**Quoted passage:**

-----

Publication Sub Type
Journal Article, Original
Philippine Heart Center Journal
Background. Coronary stent implantation is being performed in stenosed coronary artery with long term
outcome improvements and improvement of the patency in treated vessels. Conventional coronary stenting
includes standard balloon angioplasty (predilation) followed by stent deployment. Stenting without predilation
with balloon is termed direct coronary stenting. This approach help reduce procedure time, cost, reduced risk
of extended dissections, radiation exposure, reduce vessel trauma and lessen neointimal hyperplasia which
can lower the incidence of subsequent restenosis. With these, direct stenting is now the primary therapeutic
option for many coronary lesions.
Methods. Patients with stable coronary artery disease (CAD) who underwent elective single stent implantation in a native coronary artery between January to November 2011 at the Philippine Heart Center were included in the study. In-hospital as well as 1 month follow-up of major adverse cardiovascular and cerebrovascular events (MACCE) were noted and compared between the two groups.
Results. A total of 229 patients, 129 in the direct stent group and 100 for the conventional group, were included in the study. There was no Significant difference in the demographic, angiographic, and procedural characteristics between the two groups except for stent stenosis before the procedure, stent length, and maximum inflation pressure. Adjustment for covariates between these three parameters did not show any significant difference in terms of outcome. Angiographic success based on residual stenosis was comparable between the two strategies. In-hospital and 1 month MACCE were similar in both groups.
Conclusions. Compared to conventional stenting, direct stenting is a safe and feasible procedure in selected coronary lesions in terms of angiographic success based on residual stenosis and in-hospital and 1 month MACCE.

-----

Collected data
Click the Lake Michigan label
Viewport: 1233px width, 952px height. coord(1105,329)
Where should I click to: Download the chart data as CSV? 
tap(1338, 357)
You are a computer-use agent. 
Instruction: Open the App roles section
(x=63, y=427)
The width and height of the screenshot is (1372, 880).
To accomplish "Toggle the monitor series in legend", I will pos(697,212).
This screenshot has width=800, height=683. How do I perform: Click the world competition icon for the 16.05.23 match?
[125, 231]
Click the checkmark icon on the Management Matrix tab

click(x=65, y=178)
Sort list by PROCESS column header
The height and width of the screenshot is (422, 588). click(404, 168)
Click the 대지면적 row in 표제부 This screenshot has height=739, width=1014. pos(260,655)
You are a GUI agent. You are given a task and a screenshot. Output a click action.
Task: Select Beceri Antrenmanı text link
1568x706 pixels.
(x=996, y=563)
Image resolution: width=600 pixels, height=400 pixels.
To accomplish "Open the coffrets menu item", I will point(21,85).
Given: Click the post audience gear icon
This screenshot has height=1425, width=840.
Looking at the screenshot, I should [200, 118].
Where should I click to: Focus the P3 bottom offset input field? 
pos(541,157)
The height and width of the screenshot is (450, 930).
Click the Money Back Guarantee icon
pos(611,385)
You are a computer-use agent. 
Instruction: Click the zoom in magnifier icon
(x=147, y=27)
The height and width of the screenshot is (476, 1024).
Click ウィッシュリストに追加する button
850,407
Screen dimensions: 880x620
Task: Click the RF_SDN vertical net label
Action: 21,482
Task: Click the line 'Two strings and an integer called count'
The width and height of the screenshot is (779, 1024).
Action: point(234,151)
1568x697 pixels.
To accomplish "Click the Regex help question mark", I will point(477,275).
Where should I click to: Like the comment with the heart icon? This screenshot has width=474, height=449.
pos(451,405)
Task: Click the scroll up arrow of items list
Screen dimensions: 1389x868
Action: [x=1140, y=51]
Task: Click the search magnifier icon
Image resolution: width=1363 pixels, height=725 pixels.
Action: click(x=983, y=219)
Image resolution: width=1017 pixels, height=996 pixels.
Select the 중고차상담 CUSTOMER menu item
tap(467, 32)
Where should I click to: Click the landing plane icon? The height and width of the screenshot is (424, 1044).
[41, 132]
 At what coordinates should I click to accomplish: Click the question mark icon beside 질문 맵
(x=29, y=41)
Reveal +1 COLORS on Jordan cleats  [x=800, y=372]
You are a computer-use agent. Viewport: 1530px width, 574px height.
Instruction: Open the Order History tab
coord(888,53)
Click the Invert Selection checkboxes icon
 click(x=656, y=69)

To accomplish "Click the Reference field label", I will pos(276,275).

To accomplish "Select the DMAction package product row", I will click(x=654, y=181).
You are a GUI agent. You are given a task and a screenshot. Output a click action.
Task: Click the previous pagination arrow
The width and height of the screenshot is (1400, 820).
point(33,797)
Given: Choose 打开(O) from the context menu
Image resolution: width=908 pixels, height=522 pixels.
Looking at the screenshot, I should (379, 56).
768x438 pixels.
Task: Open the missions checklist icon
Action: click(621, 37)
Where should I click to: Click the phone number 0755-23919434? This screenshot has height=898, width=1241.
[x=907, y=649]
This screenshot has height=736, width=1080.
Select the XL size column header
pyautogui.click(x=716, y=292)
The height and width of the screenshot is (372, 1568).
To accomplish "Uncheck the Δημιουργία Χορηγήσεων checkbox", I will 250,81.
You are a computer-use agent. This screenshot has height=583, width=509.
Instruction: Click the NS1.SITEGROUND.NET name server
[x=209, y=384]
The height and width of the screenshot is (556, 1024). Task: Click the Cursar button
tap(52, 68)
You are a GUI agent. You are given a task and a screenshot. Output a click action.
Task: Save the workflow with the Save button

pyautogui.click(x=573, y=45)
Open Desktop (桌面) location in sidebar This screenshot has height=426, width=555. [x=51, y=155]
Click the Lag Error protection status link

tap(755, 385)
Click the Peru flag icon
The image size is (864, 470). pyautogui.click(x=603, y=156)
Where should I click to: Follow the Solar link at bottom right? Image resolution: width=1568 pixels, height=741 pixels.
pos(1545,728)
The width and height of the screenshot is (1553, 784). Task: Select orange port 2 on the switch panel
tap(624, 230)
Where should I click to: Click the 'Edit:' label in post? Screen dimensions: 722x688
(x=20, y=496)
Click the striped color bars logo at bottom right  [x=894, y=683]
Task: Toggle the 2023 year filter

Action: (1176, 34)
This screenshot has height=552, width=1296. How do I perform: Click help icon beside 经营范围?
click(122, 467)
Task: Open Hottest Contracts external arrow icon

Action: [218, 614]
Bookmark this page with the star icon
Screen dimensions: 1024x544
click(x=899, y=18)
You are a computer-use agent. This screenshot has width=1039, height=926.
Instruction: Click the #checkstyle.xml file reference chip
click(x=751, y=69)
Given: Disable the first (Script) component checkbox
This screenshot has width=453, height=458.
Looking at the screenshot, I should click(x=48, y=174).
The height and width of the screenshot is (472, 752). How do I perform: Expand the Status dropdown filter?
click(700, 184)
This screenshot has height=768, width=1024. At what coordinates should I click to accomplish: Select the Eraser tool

-----

**What needs to be done:** Write out the entire coronary stenting abstract, reproducing every word and line without change. The records have no connection to the coronary stenting abstract.

**Answer to this problem:**
Publication Sub Type
Journal Article, Original
Philippine Heart Center Journal
Background. Coronary stent implantation is being performed in stenosed coronary artery with long term
outcome improvements and improvement of the patency in treated vessels. Conventional coronary stenting
includes standard balloon angioplasty (predilation) followed by stent deployment. Stenting without predilation
with balloon is termed direct coronary stenting. This approach help reduce procedure time, cost, reduced risk
of extended dissections, radiation exposure, reduce vessel trauma and lessen neointimal hyperplasia which
can lower the incidence of subsequent restenosis. With these, direct stenting is now the primary therapeutic
option for many coronary lesions.
Methods. Patients with stable coronary artery disease (CAD) who underwent elective single stent implantation in a native coronary artery between January to November 2011 at the Philippine Heart Center were included in the study. In-hospital as well as 1 month follow-up of major adverse cardiovascular and cerebrovascular events (MACCE) were noted and compared between the two groups.
Results. A total of 229 patients, 129 in the direct stent group and 100 for the conventional group, were included in the study. There was no Significant difference in the demographic, angiographic, and procedural characteristics between the two groups except for stent stenosis before the procedure, stent length, and maximum inflation pressure. Adjustment for covariates between these three parameters did not show any significant difference in terms of outcome. Angiographic success based on residual stenosis was comparable between the two strategies. In-hospital and 1 month MACCE were similar in both groups.
Conclusions. Compared to conventional stenting, direct stenting is a safe and feasible procedure in selected coronary lesions in terms of angiographic success based on residual stenosis and in-hospital and 1 month MACCE.